80x does none of that. Under the hood it is the official WhatsApp Web, LinkedIn, and Gmail running inside Apple's WebKit, the same engine as Safari, pinned to a desktop Safari identity. There is no Baileys, no whatsapp-web.js, no LinkedIn Voyager scraping, and no WhatsApp Business API. To the services you use, 80x is a browser, because under the hood it is one.
Human-shaped by design
The safety model is behavioral, not just technical. Every risky thing an automation could do, 80x structurally cannot:
- Nothing happens until you act. The app reads the open chat only when you ask it to, and reads nothing in the background. It never enumerates your chats or scrolls your history.
- You always send. Snippets and AI compose insert text into the composer. The send button is yours. 80x has no code path that sends a message on your behalf.
- No bulk actions. No broadcast, no sequence, no scheduled sends, no scraping. One human, one chat, one deliberate action at a time.
The privacy gate is on the server
Every conversation starts private, including imported history. Sharing is a deliberate act: a whole thread, or a single message.
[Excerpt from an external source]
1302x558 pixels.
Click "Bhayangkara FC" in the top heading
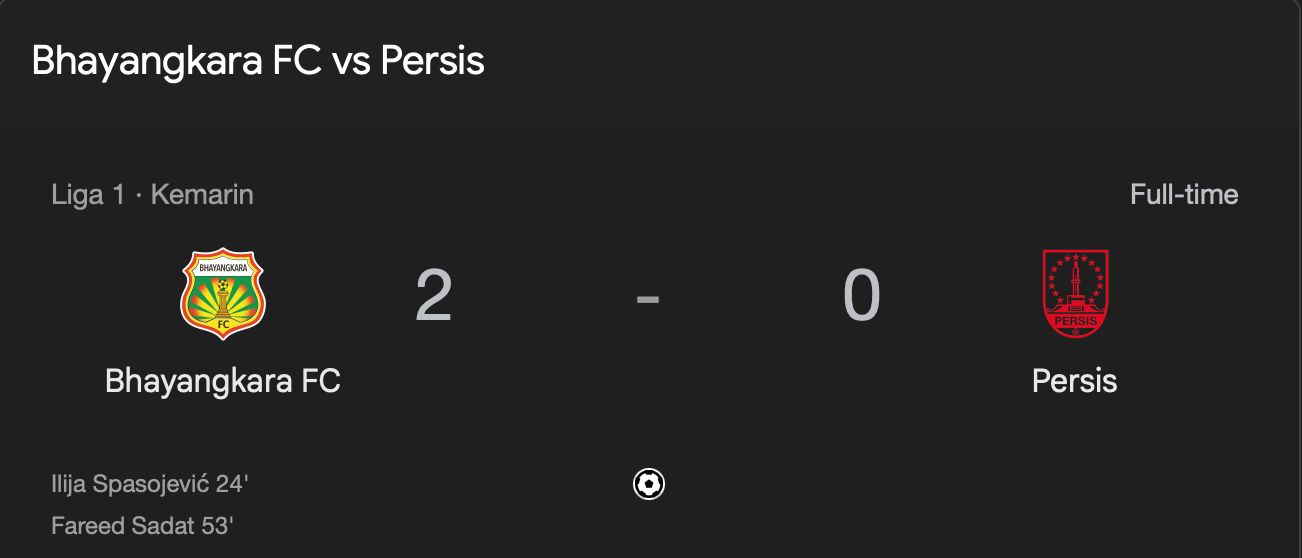[177, 61]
The gate that decides what may reach your CRM is enforced server-side, so even a client bug could not leak a private thread. A private message is refused before a note is ever created: not hidden, not filtered after the fact, refused at the write.
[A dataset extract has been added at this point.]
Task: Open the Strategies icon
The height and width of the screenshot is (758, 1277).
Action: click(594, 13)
What does sync is exactly what you chose: timestamped, attributed, deduplicated by a sync key so a thread is one clean note in Attio or Affinity rather than thirteen ragged duplicates.
Your credentials and your data
- You sign in to WhatsApp, LinkedIn, and Gmail directly with each service, inside the webview. 80x never sees or stores those passwords.
- The app authenticates to the 80x backend with a token stored in the macOS Keychain.
- CRM writes go through one audited path, the same contract the 80x browser extension uses, with the privacy gate applied to both.
- Your conversations live where they always did: on your phone and with the services themselves. 80x stores what you chose to sync, and nothing else.
Distribution you can verify
80x ships as a direct-download DMG with Sparkle auto-update over an EdDSA-signed feed, from a public releases repository. Not the Mac App Store: Apple rejects apps that wrap another company's web service, so first launch needs a one-time macOS approval.
The honest limits
- Wrapping any web app sits in a terms-of-service gray area. The human-shaped design keeps 80x the lowest-risk client there is, but the claim is low-risk, not zero-risk.
- The on-screen reader rides the official web clients' changing markup, so occasionally a feature needs an update after WhatsApp or LinkedIn redesigns. Auto-update ships those fixes the day they land.